Search code examples
cmemcpystring-literals

Copy a uint8_t array to a struct


I have this array

uint8_t *buffer = "JOHN:DOE:010119:M:FOO:BAR";

and I want to copy it field by field to data structure

typedef struct{
  uint8_t firstName[5];
  uint8_t pad1;
  uint8_t lastName[4];
  uint8_t pad2;
  uint8_t dateOfBirth[7];
  uint8_t pad3;
  uint8_t genre;
  uint8_t pad4;
  uint8_t car[4];
  uint8_t pad5;
  uint8_t phone[4];
  uint8_t pad6;
}DataStructTypeDef;

Let's say that all lengths are fixed (eg. firstName is always composed of 4 characters, lastName of 3 etc ...)

I used this approach:

DataStructTypeDef foo;
memcpy((void *)&foo, (void *)buffer, sizeof(DataStructTypeDef));

When I try to print dateOfBirth it shows the whole array starting from 01012019 like this

int main(void)
{
  DataStructTypeDef foo;
  memcpy((void *)&foo, (void *)buffer, sizeof(DataStructTypeDef));
  printf("%s", foo.dateOfBirth); // It prints 010119:M:FOO:BAR
//printf("%s", foo.dateOfBirth); // Expected value 010119
  return 0;
}

Solution

  • Since the char array members you are copying are not null terminated, printf("%s", will not know when it has encountered the end of each string.

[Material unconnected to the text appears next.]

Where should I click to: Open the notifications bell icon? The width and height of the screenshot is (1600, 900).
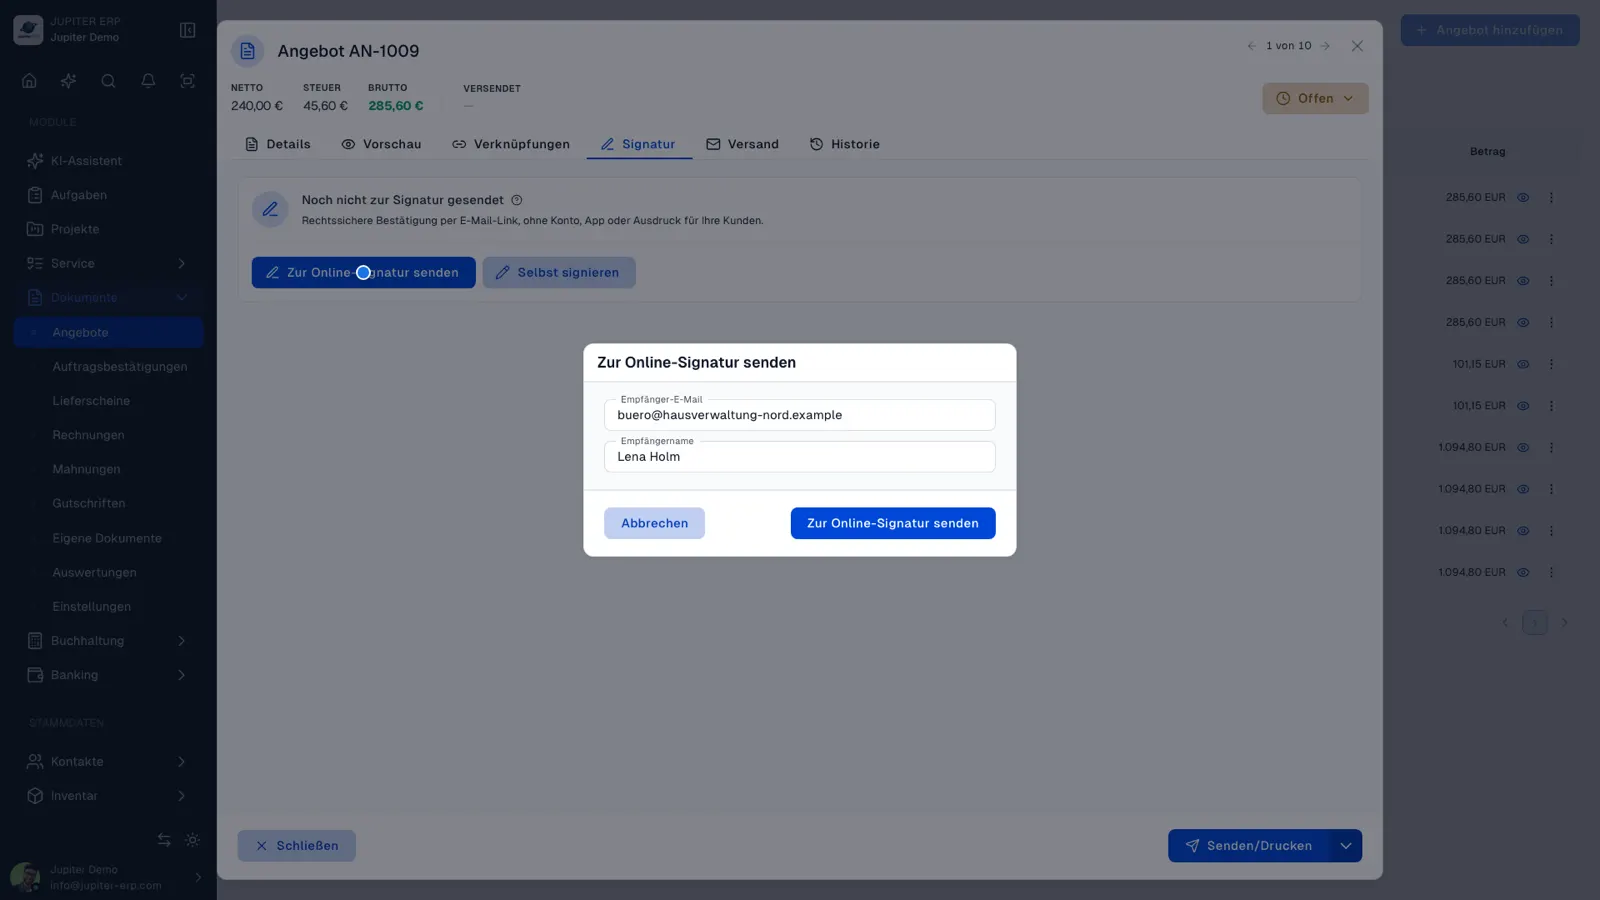(x=148, y=81)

    This can be controlled in printf by limiting the amount of characters that print...

    For example:

    printf("%.*s", (int)sizeof(foo.dateOfBirth), foo.dateOfBirth);
    

    An equivalent would be:

    printf("%.6s", food.dateOfBirth);
    

    .* specifies the "precision" of characters you want to print. So in your case, dateOfBirth = precision/size 6.